Saved data entries:
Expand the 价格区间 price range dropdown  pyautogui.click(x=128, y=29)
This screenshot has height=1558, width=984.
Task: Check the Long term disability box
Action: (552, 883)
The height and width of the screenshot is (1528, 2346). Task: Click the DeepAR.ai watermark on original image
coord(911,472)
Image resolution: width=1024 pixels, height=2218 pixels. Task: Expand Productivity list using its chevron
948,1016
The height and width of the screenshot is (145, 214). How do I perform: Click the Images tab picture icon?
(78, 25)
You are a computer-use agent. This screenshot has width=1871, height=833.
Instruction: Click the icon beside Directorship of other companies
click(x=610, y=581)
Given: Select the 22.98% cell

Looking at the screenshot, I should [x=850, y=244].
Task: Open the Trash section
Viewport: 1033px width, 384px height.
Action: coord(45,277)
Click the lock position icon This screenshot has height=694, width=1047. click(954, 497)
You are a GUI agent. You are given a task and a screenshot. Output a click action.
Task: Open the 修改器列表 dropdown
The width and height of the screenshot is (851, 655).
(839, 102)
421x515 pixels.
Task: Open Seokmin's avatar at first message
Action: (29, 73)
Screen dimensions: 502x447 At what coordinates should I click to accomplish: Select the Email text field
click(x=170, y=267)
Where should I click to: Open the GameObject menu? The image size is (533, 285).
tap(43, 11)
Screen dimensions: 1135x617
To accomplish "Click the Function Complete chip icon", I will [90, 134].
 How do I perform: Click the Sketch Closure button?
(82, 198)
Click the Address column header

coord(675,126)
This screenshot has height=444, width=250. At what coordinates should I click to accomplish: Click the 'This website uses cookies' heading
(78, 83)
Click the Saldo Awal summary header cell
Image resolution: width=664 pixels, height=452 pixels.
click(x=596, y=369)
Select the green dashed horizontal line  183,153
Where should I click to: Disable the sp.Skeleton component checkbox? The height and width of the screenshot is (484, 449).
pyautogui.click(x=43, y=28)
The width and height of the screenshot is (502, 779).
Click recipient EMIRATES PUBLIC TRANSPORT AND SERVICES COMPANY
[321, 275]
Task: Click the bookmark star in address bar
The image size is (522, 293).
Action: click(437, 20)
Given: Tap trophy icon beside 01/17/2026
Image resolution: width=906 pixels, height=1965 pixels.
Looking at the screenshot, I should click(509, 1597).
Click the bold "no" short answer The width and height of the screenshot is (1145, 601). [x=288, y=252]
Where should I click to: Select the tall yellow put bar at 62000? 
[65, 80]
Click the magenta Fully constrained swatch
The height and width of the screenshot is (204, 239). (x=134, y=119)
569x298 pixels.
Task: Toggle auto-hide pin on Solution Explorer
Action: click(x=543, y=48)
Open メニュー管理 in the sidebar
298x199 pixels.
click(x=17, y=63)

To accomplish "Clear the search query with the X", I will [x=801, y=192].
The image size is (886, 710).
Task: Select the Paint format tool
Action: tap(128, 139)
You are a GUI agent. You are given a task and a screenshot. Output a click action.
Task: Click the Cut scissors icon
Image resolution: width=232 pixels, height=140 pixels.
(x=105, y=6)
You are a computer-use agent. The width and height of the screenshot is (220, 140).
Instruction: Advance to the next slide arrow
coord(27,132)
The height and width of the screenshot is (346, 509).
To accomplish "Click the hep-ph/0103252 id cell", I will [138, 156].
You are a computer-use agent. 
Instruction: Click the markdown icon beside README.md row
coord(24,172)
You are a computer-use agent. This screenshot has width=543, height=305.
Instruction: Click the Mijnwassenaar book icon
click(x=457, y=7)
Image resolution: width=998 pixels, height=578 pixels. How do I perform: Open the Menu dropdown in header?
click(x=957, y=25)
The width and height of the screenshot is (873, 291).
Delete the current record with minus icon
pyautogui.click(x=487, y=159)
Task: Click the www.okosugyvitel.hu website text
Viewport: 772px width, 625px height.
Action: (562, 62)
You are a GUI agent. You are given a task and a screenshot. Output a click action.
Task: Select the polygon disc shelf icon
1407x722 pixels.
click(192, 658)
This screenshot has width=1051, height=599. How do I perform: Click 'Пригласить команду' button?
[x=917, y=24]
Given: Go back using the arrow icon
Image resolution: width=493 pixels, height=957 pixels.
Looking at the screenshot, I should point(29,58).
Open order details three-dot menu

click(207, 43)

TASK TO COMPLETE. Please write out the entries above in full, exactly as they read.

ANSWER SECTION.
Expand the 价格区间 price range dropdown  pyautogui.click(x=128, y=29)
This screenshot has height=1558, width=984.
Task: Check the Long term disability box
Action: (552, 883)
The height and width of the screenshot is (1528, 2346). Task: Click the DeepAR.ai watermark on original image
coord(911,472)
Image resolution: width=1024 pixels, height=2218 pixels. Task: Expand Productivity list using its chevron
948,1016
The height and width of the screenshot is (145, 214). How do I perform: Click the Images tab picture icon?
(78, 25)
You are a computer-use agent. This screenshot has width=1871, height=833.
Instruction: Click the icon beside Directorship of other companies
click(x=610, y=581)
Given: Select the 22.98% cell

Looking at the screenshot, I should [x=850, y=244].
Task: Open the Trash section
Viewport: 1033px width, 384px height.
Action: coord(45,277)
Click the lock position icon This screenshot has height=694, width=1047. click(954, 497)
You are a GUI agent. You are given a task and a screenshot. Output a click action.
Task: Open the 修改器列表 dropdown
The width and height of the screenshot is (851, 655).
(839, 102)
421x515 pixels.
Task: Open Seokmin's avatar at first message
Action: (29, 73)
Screen dimensions: 502x447 At what coordinates should I click to accomplish: Select the Email text field
click(x=170, y=267)
Where should I click to: Open the GameObject menu? The image size is (533, 285).
tap(43, 11)
Screen dimensions: 1135x617
To accomplish "Click the Function Complete chip icon", I will [90, 134].
 How do I perform: Click the Sketch Closure button?
(82, 198)
Click the Address column header

coord(675,126)
This screenshot has height=444, width=250. At what coordinates should I click to accomplish: Click the 'This website uses cookies' heading
(78, 83)
Click the Saldo Awal summary header cell
Image resolution: width=664 pixels, height=452 pixels.
click(x=596, y=369)
Select the green dashed horizontal line  183,153
Where should I click to: Disable the sp.Skeleton component checkbox? The height and width of the screenshot is (484, 449).
pyautogui.click(x=43, y=28)
The width and height of the screenshot is (502, 779).
Click recipient EMIRATES PUBLIC TRANSPORT AND SERVICES COMPANY
[321, 275]
Task: Click the bookmark star in address bar
The image size is (522, 293).
Action: click(437, 20)
Given: Tap trophy icon beside 01/17/2026
Image resolution: width=906 pixels, height=1965 pixels.
Looking at the screenshot, I should click(509, 1597).
Click the bold "no" short answer The width and height of the screenshot is (1145, 601). [x=288, y=252]
Where should I click to: Select the tall yellow put bar at 62000? 
[65, 80]
Click the magenta Fully constrained swatch
The height and width of the screenshot is (204, 239). (x=134, y=119)
569x298 pixels.
Task: Toggle auto-hide pin on Solution Explorer
Action: click(x=543, y=48)
Open メニュー管理 in the sidebar
298x199 pixels.
click(x=17, y=63)

To accomplish "Clear the search query with the X", I will [x=801, y=192].
The image size is (886, 710).
Task: Select the Paint format tool
Action: tap(128, 139)
You are a GUI agent. You are given a task and a screenshot. Output a click action.
Task: Click the Cut scissors icon
Image resolution: width=232 pixels, height=140 pixels.
(x=105, y=6)
You are a computer-use agent. The width and height of the screenshot is (220, 140).
Instruction: Advance to the next slide arrow
coord(27,132)
The height and width of the screenshot is (346, 509).
To accomplish "Click the hep-ph/0103252 id cell", I will [138, 156].
You are a computer-use agent. 
Instruction: Click the markdown icon beside README.md row
coord(24,172)
You are a computer-use agent. This screenshot has width=543, height=305.
Instruction: Click the Mijnwassenaar book icon
click(x=457, y=7)
Image resolution: width=998 pixels, height=578 pixels. How do I perform: Open the Menu dropdown in header?
click(x=957, y=25)
The width and height of the screenshot is (873, 291).
Delete the current record with minus icon
pyautogui.click(x=487, y=159)
Task: Click the www.okosugyvitel.hu website text
Viewport: 772px width, 625px height.
Action: (562, 62)
You are a GUI agent. You are given a task and a screenshot. Output a click action.
Task: Select the polygon disc shelf icon
1407x722 pixels.
click(192, 658)
This screenshot has width=1051, height=599. How do I perform: Click 'Пригласить команду' button?
[x=917, y=24]
Given: Go back using the arrow icon
Image resolution: width=493 pixels, height=957 pixels.
Looking at the screenshot, I should point(29,58).
Open order details three-dot menu

click(207, 43)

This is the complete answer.